İmplantların doğal dişlerden farklı olarak periodontal ligamente sahip olmaması, oklüzal kuvvetlerin doğrudan kemiğe iletilmesine neden olur. Bu
durum, aşırı yüklenme ve kemik kaybı gibi riskleri beraberinde getirdiğinden, implant koruyucu oklüzyon
yaklaşımıyla kuvvetlerin kontrollü ve eksenel biçimde dağıtılması gerekir. Malzeme
seçiminde, hem estetik beklentiler hem de mekanik dayanıklılık dikkate alınmalıdır. Arka bölgelerde yüksek çiğneme kuvvetlerine
dayanıklı monolitik zirkonya, ön bölgelerde ise doğal dişe en yakın görünümü sağlayan lityum disilikat tercih edilir.
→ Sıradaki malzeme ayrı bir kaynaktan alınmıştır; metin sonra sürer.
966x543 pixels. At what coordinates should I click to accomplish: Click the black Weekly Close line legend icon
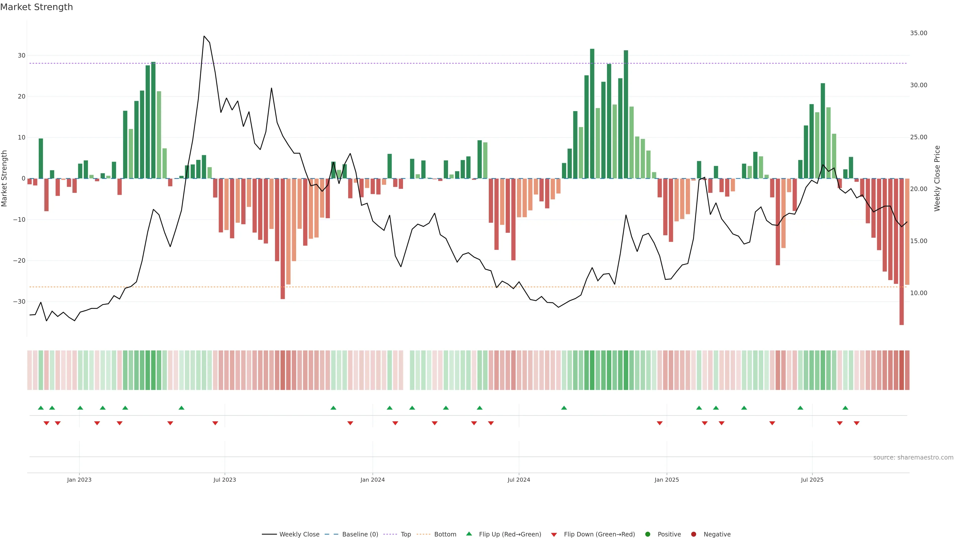(269, 534)
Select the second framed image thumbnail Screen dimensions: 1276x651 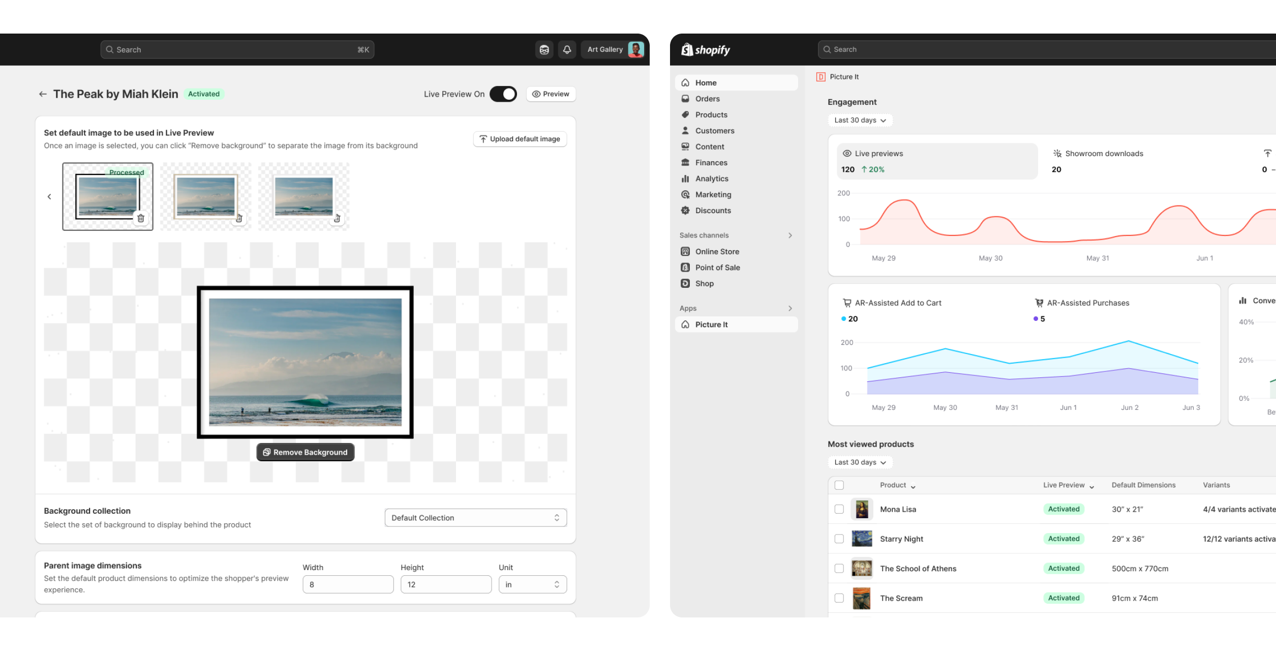point(205,196)
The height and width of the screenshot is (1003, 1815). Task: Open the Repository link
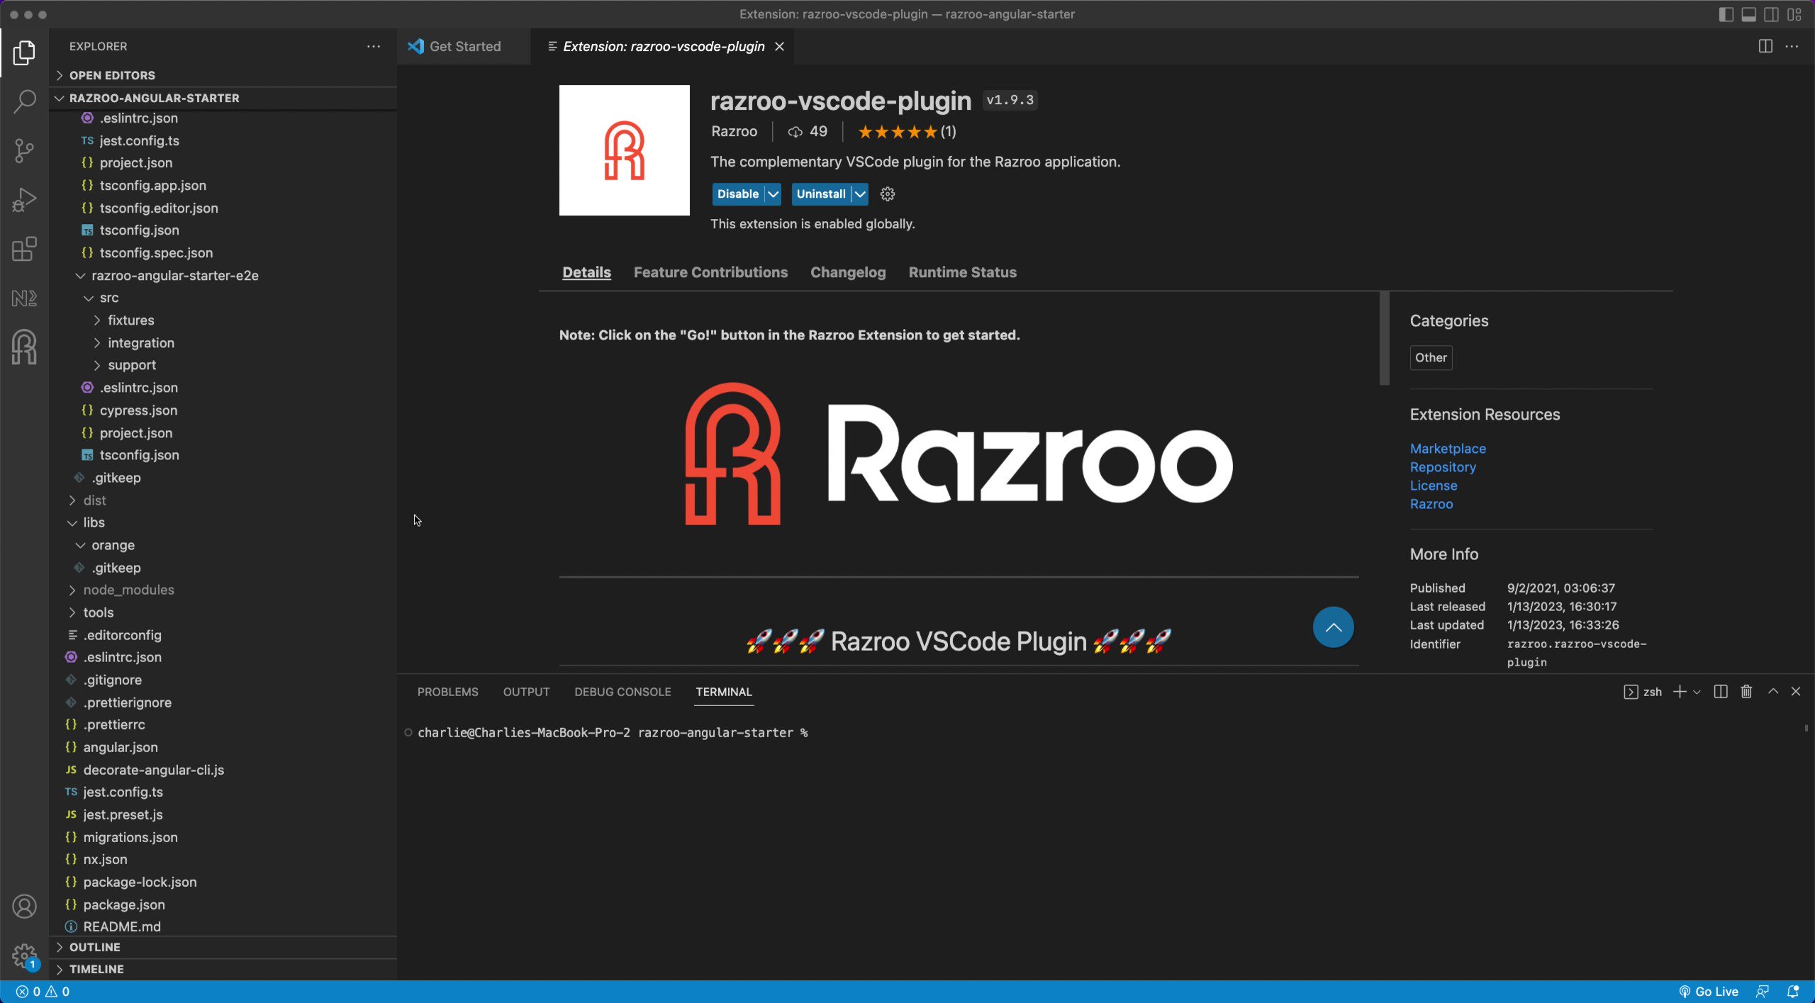[1442, 466]
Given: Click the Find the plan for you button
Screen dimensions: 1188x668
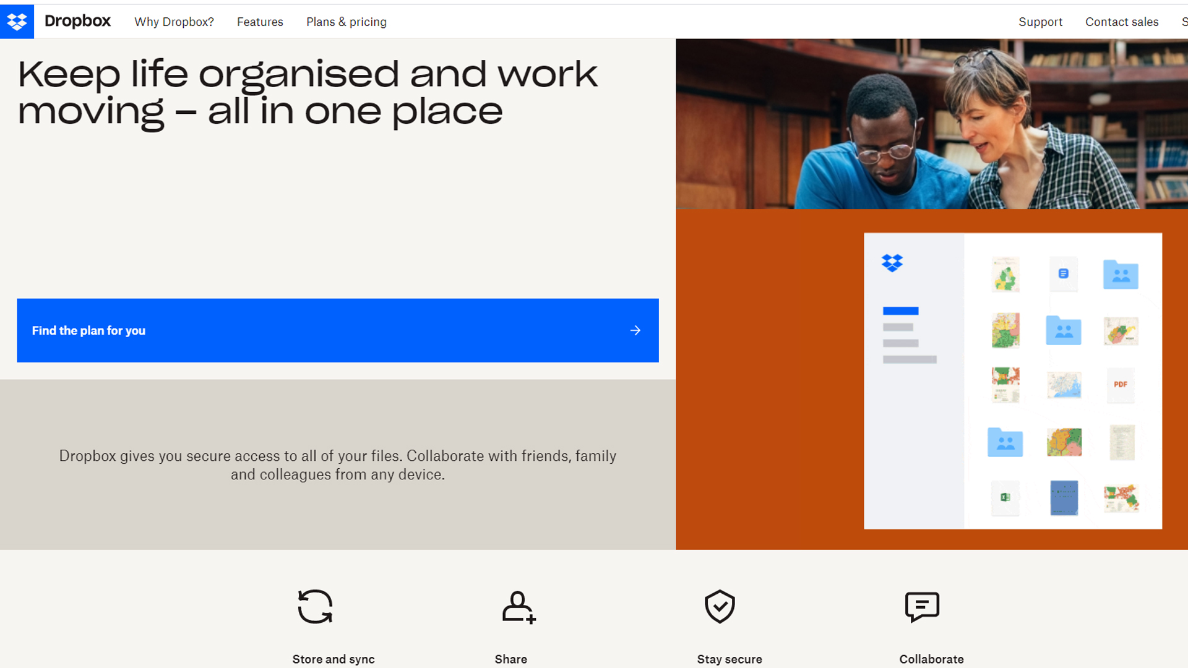Looking at the screenshot, I should pyautogui.click(x=337, y=330).
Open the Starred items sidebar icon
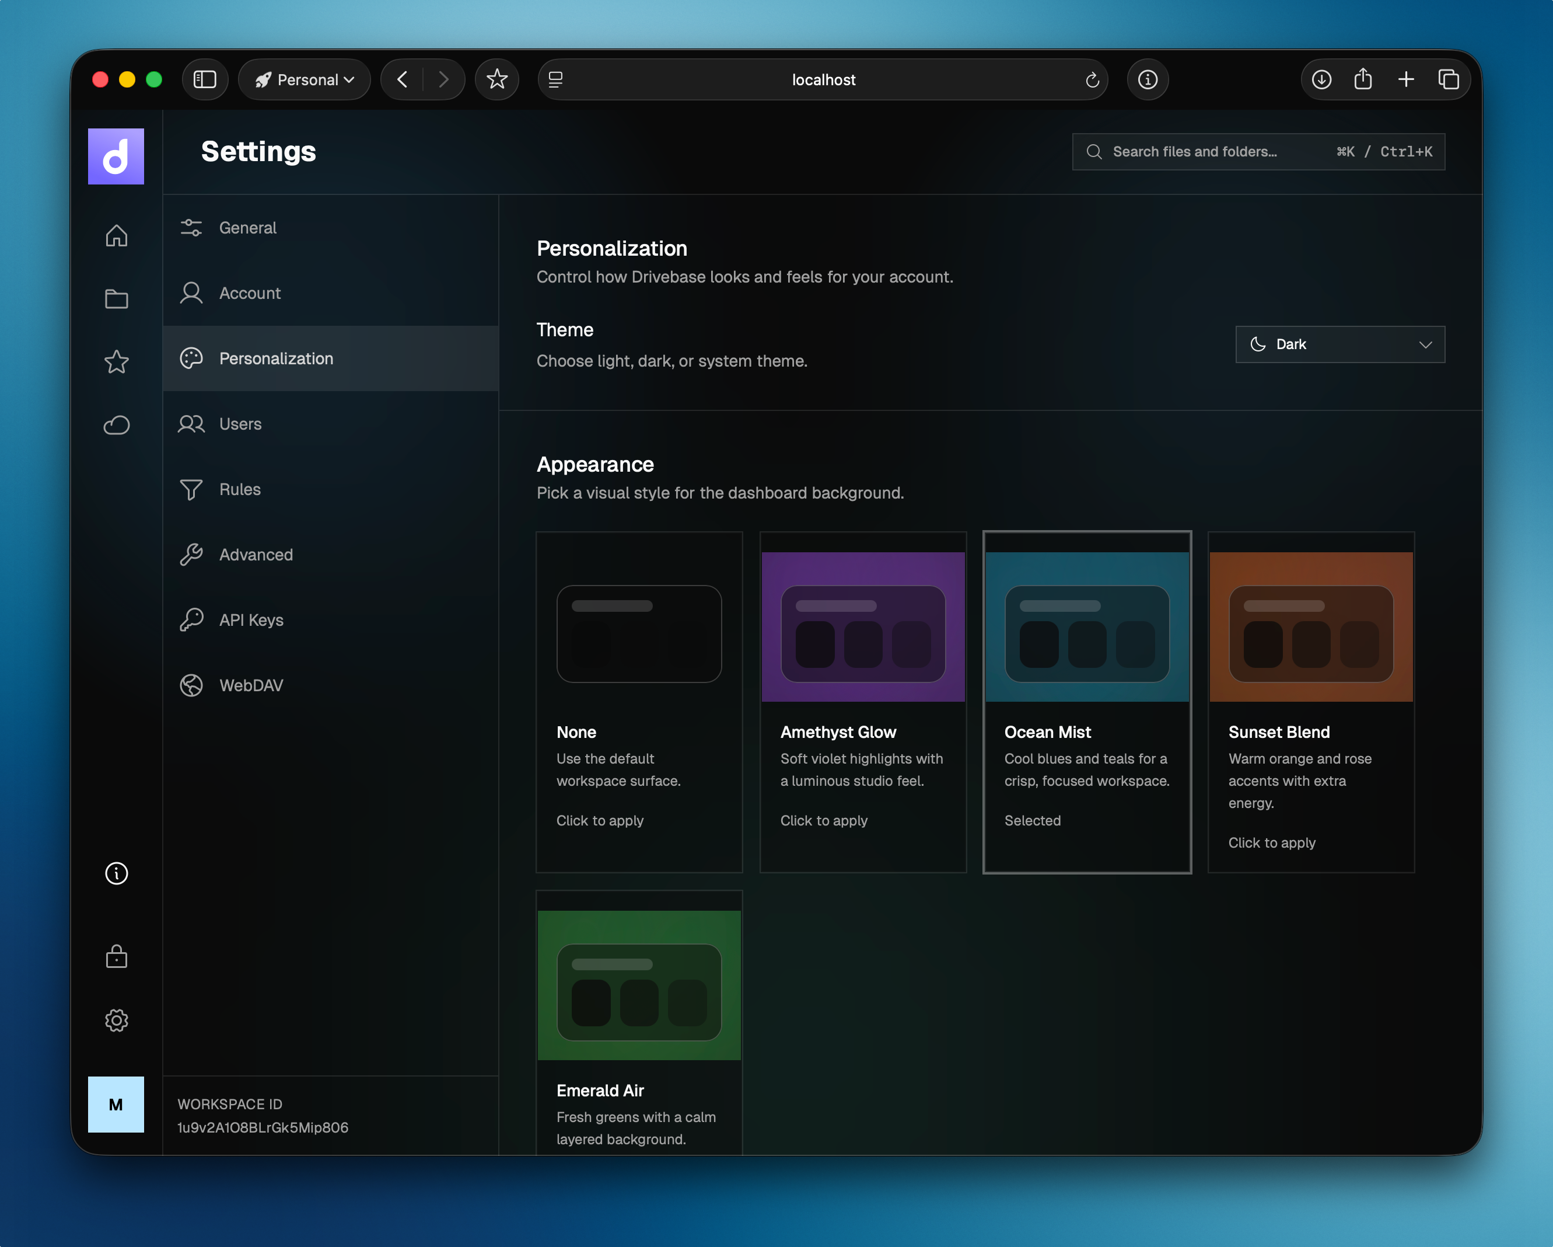Screen dimensions: 1553x1247 tap(116, 362)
Metal-seramik sistemler ise uzun dönem güvenilirliğiyle öne çıkar. Retansiyon
yöntemi seçimi de tedavinin başarısını etkiler. Vida tutuculu kronlar kolay
bakım ve düşük biyolojik risk sunarken, siman
tutuculu kronlar estetik avantaj sağlar. Ti-base kullanımı her iki
yöntemde de stabiliteyi artırır. Parafonksiyon (örneğin bruksizm) durumunda monolitik zirkonya tercih
edilmeli, gece plağı kullanımıyla koruyucu önlemler alınmalıdır. Dijital sistemler
(CAD-CAM, T-Scan) sayesinde oklüzyonun hassas planlanması mümkündür. Sonuç
olarak, uygun malzeme, doğru oklüzyon ve dikkatli planlama, implant destekli kronların
uzun ömürlü başarısının anahtarıdır.